Через три недели, не получив ответа, написал ещё. Почти о том же. Но подробности бросают на его положение и состояние совсем неожиданную краску. Отъезд — не только «душевная прихоть». Он связан с Ивановкой:
«Прожив и промучившись там три недели, я решил более не возвращаться. Ни спасти, ни поправить ничего нельзя. У меня остаётся на руках незначительная часть денег, минус долговые обязательства на Ивановку, т. е. если бы я просто подарил сейчас гражданам Ивановку, что мне приходило в голову, долги остались бы всё-таки на мне. Таким образом, мне надо работать. Я и не отказываюсь и не падаю духом. Но в теперешней нашей обстановке мне крайне тяжело и неудобно работать, почему и решаюсь лучше уехать на время».
«Не приведи Бог видеть русский бунт — бессмысленный и беспощадный!» — вырвалось когда-то у героя Пушкина. Эти слова начнут воплощаться позже, когда «бар» уже не будет. Но предчувствовать можно было многое. Ивановки, в сущности, у него больше нет. Но долги остались. Он ещё не знает, что по имению пойдёт грабёж, что самая оголтелая часть крестьянства унесёт или истопчет то, что было так дорого. Исчезнут — мебель, книги, рояль.

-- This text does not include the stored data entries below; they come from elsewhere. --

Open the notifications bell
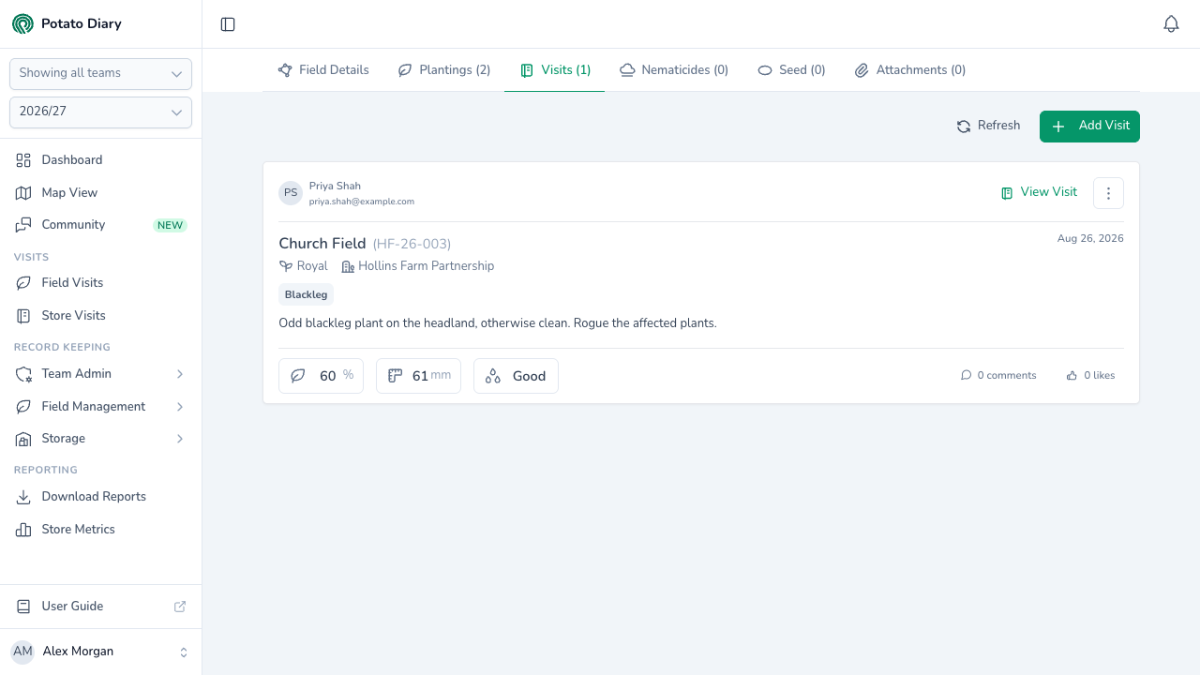The image size is (1200, 675). (x=1171, y=24)
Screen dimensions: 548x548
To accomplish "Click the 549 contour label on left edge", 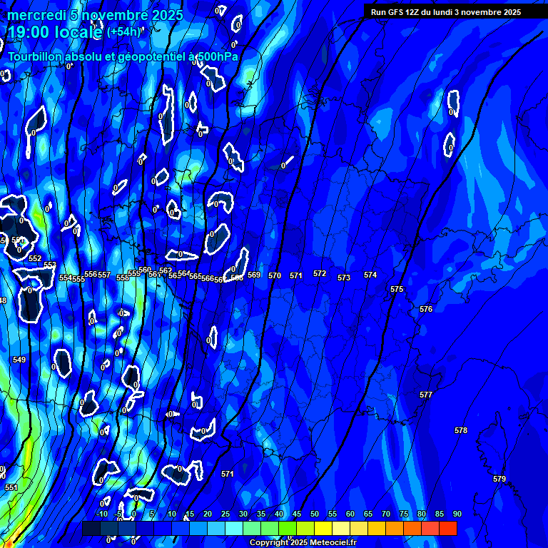I will 19,360.
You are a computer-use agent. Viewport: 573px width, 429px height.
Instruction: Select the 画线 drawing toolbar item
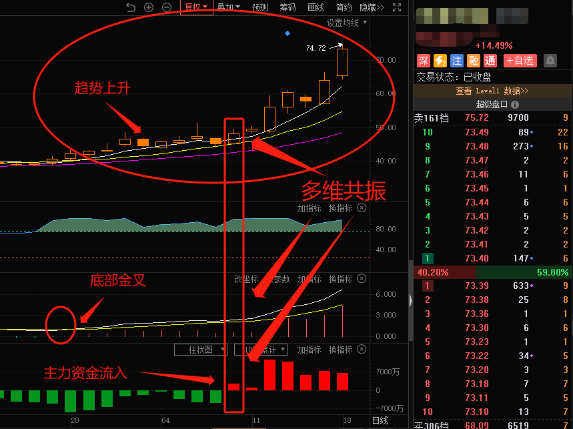pos(316,7)
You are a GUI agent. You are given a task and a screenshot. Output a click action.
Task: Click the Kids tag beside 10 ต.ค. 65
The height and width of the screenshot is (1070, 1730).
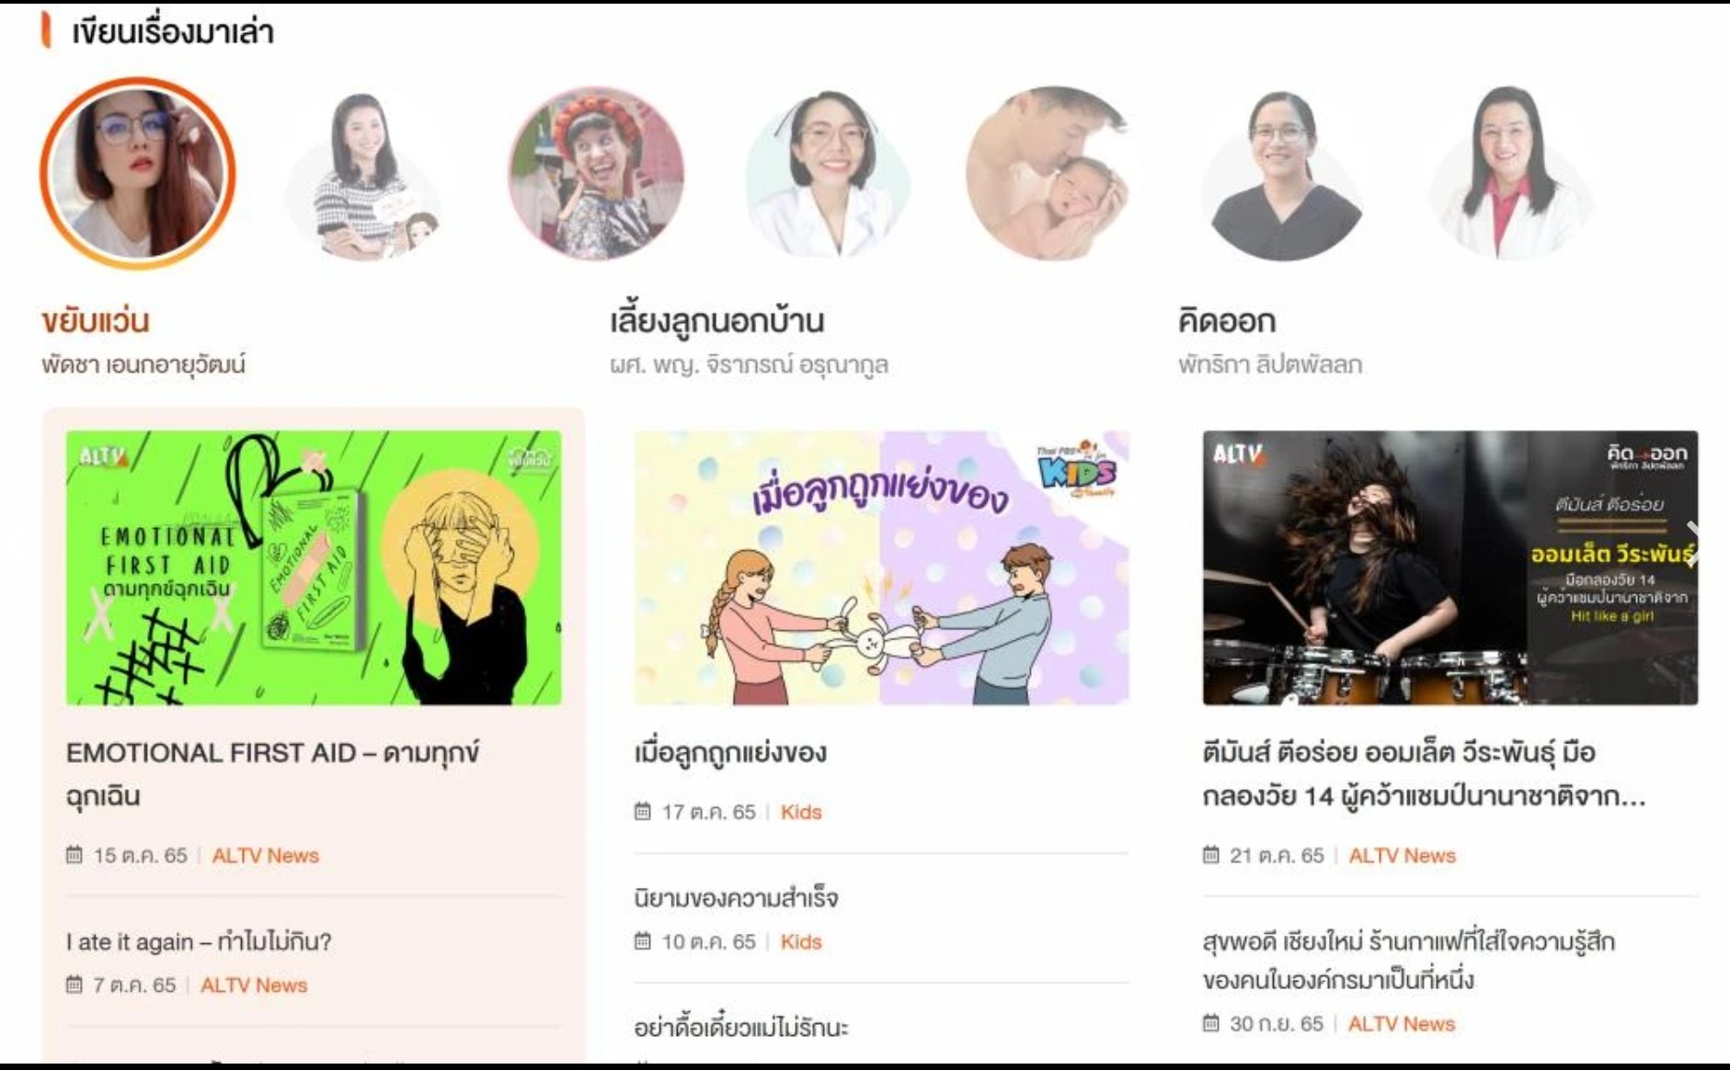pos(801,941)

Гражданская война прокатится по этим местам. Будут не только таскать всё, что попало под руку, но и убивать невинных.
Он измучен и своим положением, и всякими вопросами. Можно ли взять за границу те деньги, которые у него есть? Можно ли получить паспорт с семьёй на отъезд? 1 июня: «…Хотя бы в Норвегию, Данию, Швецию… Всё равно куда!» 22-го: «…я бы хотел выехать в июле. Чем скорей, тем лучше».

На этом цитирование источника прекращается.